(Records from a data collection)
--- --- ---
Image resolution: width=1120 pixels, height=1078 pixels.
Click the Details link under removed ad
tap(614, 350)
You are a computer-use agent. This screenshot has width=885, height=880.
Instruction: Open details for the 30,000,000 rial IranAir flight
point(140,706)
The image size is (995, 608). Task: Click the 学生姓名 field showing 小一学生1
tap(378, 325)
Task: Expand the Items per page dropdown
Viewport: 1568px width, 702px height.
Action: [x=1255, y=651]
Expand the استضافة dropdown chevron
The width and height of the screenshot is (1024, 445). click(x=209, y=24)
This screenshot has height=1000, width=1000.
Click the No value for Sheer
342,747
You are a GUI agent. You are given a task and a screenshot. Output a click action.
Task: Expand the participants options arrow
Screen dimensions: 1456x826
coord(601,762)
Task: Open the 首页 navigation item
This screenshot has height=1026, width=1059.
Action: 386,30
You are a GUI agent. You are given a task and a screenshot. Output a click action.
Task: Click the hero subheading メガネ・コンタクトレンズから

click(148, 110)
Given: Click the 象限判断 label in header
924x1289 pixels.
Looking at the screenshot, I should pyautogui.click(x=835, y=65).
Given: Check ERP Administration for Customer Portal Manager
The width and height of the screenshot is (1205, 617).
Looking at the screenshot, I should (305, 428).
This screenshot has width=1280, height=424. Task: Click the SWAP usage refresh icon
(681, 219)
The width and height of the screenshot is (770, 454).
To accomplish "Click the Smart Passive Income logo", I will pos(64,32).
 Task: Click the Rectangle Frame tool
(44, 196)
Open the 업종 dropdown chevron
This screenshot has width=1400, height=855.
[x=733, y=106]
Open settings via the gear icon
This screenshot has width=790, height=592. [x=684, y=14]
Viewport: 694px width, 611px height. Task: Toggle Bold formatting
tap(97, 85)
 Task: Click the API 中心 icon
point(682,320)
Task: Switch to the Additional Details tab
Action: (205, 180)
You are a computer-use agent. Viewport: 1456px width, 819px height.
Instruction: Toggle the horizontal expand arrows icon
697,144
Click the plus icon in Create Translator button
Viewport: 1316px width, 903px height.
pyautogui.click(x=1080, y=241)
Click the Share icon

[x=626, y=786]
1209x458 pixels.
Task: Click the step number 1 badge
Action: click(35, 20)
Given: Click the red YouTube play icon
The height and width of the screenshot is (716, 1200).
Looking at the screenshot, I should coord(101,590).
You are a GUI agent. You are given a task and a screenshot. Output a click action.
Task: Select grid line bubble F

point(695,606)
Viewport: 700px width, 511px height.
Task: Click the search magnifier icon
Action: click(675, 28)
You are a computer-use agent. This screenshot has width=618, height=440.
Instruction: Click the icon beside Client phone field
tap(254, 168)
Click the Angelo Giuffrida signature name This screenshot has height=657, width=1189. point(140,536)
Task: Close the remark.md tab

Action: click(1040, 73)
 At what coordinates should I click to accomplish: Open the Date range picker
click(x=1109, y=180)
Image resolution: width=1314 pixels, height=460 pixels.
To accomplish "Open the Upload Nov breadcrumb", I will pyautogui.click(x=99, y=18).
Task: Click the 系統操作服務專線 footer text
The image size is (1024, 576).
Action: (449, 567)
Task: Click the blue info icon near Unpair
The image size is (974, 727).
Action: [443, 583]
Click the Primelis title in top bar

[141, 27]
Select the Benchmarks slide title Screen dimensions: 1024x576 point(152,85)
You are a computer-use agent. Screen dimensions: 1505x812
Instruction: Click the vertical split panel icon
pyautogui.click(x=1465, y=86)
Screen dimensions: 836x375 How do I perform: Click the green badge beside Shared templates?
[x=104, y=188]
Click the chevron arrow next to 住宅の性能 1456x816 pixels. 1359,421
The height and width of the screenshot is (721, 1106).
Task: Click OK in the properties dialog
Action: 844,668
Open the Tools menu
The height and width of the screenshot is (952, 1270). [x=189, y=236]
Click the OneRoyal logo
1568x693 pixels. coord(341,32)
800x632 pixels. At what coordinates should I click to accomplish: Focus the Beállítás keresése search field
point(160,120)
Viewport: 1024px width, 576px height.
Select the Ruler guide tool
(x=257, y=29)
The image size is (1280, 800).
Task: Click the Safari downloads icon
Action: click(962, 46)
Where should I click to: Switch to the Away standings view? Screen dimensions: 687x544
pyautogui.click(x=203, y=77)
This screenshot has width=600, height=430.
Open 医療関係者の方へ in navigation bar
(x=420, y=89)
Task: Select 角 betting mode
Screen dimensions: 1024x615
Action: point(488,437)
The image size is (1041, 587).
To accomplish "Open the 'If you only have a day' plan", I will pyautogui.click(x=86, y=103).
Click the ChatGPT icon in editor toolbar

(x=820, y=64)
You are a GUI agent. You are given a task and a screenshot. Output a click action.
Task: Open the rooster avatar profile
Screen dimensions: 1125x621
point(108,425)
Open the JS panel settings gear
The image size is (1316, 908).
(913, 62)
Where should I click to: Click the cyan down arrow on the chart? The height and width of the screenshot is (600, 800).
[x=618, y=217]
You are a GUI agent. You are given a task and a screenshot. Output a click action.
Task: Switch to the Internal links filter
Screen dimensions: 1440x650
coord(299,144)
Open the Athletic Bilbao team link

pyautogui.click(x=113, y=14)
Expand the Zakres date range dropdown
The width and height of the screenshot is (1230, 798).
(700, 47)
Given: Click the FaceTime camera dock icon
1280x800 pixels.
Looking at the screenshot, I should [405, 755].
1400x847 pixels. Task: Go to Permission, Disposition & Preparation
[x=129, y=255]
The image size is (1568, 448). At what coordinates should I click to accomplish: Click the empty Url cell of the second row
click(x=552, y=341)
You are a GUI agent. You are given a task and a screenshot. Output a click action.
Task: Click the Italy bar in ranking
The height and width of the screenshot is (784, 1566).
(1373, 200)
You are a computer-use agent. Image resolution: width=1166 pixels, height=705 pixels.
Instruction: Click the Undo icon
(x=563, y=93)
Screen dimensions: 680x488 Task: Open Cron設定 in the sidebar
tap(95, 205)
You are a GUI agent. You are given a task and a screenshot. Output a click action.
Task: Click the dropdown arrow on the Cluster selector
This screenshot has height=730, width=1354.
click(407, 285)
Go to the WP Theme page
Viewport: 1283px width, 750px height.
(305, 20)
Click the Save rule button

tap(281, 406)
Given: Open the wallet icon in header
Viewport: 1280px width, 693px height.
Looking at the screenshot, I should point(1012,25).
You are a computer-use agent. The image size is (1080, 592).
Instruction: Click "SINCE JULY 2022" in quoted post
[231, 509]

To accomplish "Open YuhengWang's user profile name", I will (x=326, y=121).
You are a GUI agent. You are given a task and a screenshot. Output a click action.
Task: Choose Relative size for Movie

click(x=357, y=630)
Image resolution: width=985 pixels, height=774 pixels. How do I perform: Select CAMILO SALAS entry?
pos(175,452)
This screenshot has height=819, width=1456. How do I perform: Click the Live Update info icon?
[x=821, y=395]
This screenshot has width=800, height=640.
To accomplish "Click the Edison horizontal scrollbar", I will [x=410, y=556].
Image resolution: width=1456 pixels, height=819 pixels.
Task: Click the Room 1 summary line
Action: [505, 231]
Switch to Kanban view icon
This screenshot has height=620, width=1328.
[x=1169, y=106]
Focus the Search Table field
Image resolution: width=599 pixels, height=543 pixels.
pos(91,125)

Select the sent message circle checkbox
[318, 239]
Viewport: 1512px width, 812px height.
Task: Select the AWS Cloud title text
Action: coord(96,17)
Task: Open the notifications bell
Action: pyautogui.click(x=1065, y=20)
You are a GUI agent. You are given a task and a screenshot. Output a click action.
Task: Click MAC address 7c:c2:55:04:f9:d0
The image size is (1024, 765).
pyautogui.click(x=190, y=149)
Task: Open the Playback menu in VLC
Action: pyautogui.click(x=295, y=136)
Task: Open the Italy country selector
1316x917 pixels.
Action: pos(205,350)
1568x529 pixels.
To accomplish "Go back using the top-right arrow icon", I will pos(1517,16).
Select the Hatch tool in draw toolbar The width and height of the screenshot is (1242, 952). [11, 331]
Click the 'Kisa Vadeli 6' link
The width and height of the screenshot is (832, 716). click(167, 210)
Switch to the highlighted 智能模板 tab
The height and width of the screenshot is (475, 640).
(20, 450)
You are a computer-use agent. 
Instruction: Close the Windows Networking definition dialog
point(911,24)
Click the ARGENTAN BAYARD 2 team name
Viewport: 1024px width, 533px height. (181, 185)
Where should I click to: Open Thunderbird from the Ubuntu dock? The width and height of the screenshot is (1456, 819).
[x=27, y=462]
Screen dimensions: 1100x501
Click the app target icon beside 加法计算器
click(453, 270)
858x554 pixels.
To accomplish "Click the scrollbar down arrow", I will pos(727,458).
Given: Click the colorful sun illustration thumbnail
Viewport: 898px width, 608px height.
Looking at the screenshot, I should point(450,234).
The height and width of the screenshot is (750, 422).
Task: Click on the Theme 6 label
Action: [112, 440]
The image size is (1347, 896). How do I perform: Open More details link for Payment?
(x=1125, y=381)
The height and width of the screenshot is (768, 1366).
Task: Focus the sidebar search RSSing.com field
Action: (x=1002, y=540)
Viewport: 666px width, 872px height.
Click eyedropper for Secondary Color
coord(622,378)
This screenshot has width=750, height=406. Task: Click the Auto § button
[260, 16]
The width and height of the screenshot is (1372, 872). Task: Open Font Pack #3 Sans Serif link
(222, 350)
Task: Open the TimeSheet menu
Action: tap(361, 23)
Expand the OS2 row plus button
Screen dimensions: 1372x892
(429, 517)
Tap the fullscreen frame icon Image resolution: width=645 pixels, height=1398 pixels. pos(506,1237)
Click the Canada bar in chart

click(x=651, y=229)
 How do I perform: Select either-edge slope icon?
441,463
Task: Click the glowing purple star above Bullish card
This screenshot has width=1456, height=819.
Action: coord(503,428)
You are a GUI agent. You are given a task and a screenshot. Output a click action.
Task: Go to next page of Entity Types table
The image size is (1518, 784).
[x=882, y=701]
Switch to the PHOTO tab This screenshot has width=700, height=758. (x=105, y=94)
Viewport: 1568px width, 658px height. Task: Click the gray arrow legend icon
--- --- ---
(Task directions): Rewrite the lines starting at the one that contains "Viewport: 666px width, 872px height." and ending at the last line, putting "color picker" in place of "eyedropper" and changing nothing else.

(Exercise solution):
Viewport: 666px width, 872px height.
Click color picker for Secondary Color
coord(622,378)
This screenshot has width=750, height=406. Task: Click the Auto § button
[260, 16]
The width and height of the screenshot is (1372, 872). Task: Open Font Pack #3 Sans Serif link
(222, 350)
Task: Open the TimeSheet menu
Action: tap(361, 23)
Expand the OS2 row plus button
Screen dimensions: 1372x892
(429, 517)
Tap the fullscreen frame icon Image resolution: width=645 pixels, height=1398 pixels. pos(506,1237)
Click the Canada bar in chart

click(x=651, y=229)
 How do I perform: Select either-edge slope icon?
441,463
Task: Click the glowing purple star above Bullish card
This screenshot has width=1456, height=819.
Action: coord(503,428)
You are a GUI agent. You are given a task and a screenshot. Output a click action.
Task: Go to next page of Entity Types table
The image size is (1518, 784).
[x=882, y=701]
Switch to the PHOTO tab This screenshot has width=700, height=758. (x=105, y=94)
Viewport: 1568px width, 658px height. Task: Click the gray arrow legend icon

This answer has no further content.